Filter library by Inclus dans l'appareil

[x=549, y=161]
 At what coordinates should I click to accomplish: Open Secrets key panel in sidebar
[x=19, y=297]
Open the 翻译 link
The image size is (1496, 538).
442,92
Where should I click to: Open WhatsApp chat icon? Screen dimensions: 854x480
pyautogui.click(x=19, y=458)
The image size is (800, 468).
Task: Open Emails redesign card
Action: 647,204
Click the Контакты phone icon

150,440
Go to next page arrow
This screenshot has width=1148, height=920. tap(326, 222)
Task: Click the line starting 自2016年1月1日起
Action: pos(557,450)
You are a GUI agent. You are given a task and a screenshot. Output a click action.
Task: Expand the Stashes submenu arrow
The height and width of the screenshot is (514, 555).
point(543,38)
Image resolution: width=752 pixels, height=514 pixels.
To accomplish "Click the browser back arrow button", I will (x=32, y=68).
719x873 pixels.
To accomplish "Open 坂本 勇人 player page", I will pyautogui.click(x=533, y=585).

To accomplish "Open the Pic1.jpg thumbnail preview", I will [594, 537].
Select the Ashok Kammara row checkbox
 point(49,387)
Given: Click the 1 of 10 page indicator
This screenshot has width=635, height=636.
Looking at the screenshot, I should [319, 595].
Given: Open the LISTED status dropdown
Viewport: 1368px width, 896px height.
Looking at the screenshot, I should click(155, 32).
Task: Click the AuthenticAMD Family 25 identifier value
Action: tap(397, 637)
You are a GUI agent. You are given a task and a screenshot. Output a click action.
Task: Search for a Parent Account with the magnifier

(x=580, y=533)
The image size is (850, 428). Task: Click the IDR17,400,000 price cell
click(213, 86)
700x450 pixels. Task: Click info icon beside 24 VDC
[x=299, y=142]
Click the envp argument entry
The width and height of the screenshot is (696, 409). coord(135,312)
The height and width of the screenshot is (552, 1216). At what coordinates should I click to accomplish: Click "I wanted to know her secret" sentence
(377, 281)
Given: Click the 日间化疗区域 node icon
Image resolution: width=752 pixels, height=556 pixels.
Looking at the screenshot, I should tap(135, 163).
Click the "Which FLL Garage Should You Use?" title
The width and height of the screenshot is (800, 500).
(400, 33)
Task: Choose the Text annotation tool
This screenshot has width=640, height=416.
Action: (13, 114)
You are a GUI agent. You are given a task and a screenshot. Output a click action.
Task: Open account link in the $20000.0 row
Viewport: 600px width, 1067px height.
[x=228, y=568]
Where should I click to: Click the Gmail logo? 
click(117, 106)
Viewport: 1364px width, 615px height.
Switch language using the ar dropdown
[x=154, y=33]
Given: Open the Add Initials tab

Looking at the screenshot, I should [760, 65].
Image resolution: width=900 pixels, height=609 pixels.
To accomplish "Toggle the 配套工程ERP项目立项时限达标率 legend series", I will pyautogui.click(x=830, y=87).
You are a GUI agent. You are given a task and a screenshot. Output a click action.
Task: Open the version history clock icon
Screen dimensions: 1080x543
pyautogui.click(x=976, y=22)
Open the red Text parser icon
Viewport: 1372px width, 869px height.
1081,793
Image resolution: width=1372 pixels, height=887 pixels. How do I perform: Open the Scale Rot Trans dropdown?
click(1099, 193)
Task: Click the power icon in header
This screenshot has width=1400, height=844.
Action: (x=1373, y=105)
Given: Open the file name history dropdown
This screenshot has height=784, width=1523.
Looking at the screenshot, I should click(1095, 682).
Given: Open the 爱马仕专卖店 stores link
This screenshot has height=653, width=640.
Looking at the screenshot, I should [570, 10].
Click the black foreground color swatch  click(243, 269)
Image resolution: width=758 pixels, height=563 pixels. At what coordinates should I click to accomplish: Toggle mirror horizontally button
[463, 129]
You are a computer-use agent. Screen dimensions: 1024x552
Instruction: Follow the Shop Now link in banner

----------------------------------------

Task brief: Update all of the material above by replacing "dropdown" with "drop-down menu" everywhere it appears, and reproduce the lines with nothing else changed.

Written response:
Filter library by Inclus dans l'appareil

[x=549, y=161]
 At what coordinates should I click to accomplish: Open Secrets key panel in sidebar
[x=19, y=297]
Open the 翻译 link
The image size is (1496, 538).
442,92
Where should I click to: Open WhatsApp chat icon? Screen dimensions: 854x480
pyautogui.click(x=19, y=458)
The image size is (800, 468).
Task: Open Emails redesign card
Action: 647,204
Click the Контакты phone icon

150,440
Go to next page arrow
This screenshot has width=1148, height=920. tap(326, 222)
Task: Click the line starting 自2016年1月1日起
Action: pos(557,450)
You are a GUI agent. You are given a task and a screenshot. Output a click action.
Task: Expand the Stashes submenu arrow
The height and width of the screenshot is (514, 555).
point(543,38)
Image resolution: width=752 pixels, height=514 pixels.
To accomplish "Click the browser back arrow button", I will (x=32, y=68).
719x873 pixels.
To accomplish "Open 坂本 勇人 player page", I will pyautogui.click(x=533, y=585).

To accomplish "Open the Pic1.jpg thumbnail preview", I will [594, 537].
Select the Ashok Kammara row checkbox
 point(49,387)
Given: Click the 1 of 10 page indicator
This screenshot has width=635, height=636.
Looking at the screenshot, I should [319, 595].
Given: Open the LISTED status drop-down menu
Viewport: 1368px width, 896px height.
Looking at the screenshot, I should click(155, 32).
Task: Click the AuthenticAMD Family 25 identifier value
Action: tap(397, 637)
You are a GUI agent. You are given a task and a screenshot. Output a click action.
Task: Search for a Parent Account with the magnifier

(x=580, y=533)
The image size is (850, 428). Task: Click the IDR17,400,000 price cell
click(213, 86)
700x450 pixels. Task: Click info icon beside 24 VDC
[x=299, y=142]
Click the envp argument entry
The width and height of the screenshot is (696, 409). coord(135,312)
The height and width of the screenshot is (552, 1216). At what coordinates should I click to accomplish: Click "I wanted to know her secret" sentence
(377, 281)
Given: Click the 日间化疗区域 node icon
Image resolution: width=752 pixels, height=556 pixels.
Looking at the screenshot, I should tap(135, 163).
Click the "Which FLL Garage Should You Use?" title
The width and height of the screenshot is (800, 500).
(400, 33)
Task: Choose the Text annotation tool
This screenshot has width=640, height=416.
Action: (13, 114)
You are a GUI agent. You are given a task and a screenshot. Output a click action.
Task: Open account link in the $20000.0 row
Viewport: 600px width, 1067px height.
[x=228, y=568]
Where should I click to: Click the Gmail logo? 
click(117, 106)
Viewport: 1364px width, 615px height.
Switch language using the ar drop-down menu
[x=154, y=33]
Given: Open the Add Initials tab

Looking at the screenshot, I should [760, 65].
Image resolution: width=900 pixels, height=609 pixels.
To accomplish "Toggle the 配套工程ERP项目立项时限达标率 legend series", I will pyautogui.click(x=830, y=87).
You are a GUI agent. You are given a task and a screenshot. Output a click action.
Task: Open the version history clock icon
Screen dimensions: 1080x543
pyautogui.click(x=976, y=22)
Open the red Text parser icon
Viewport: 1372px width, 869px height.
1081,793
Image resolution: width=1372 pixels, height=887 pixels. How do I perform: Open the Scale Rot Trans drop-down menu?
click(1099, 193)
Task: Click the power icon in header
This screenshot has width=1400, height=844.
Action: (x=1373, y=105)
Given: Open the file name history drop-down menu
This screenshot has height=784, width=1523.
Looking at the screenshot, I should click(1095, 682).
Given: Open the 爱马仕专卖店 stores link
This screenshot has height=653, width=640.
Looking at the screenshot, I should [570, 10].
Click the black foreground color swatch  click(243, 269)
Image resolution: width=758 pixels, height=563 pixels. At what coordinates should I click to accomplish: Toggle mirror horizontally button
[463, 129]
You are a computer-use agent. Screen dimensions: 1024x552
Instruction: Follow the Shop Now link in banner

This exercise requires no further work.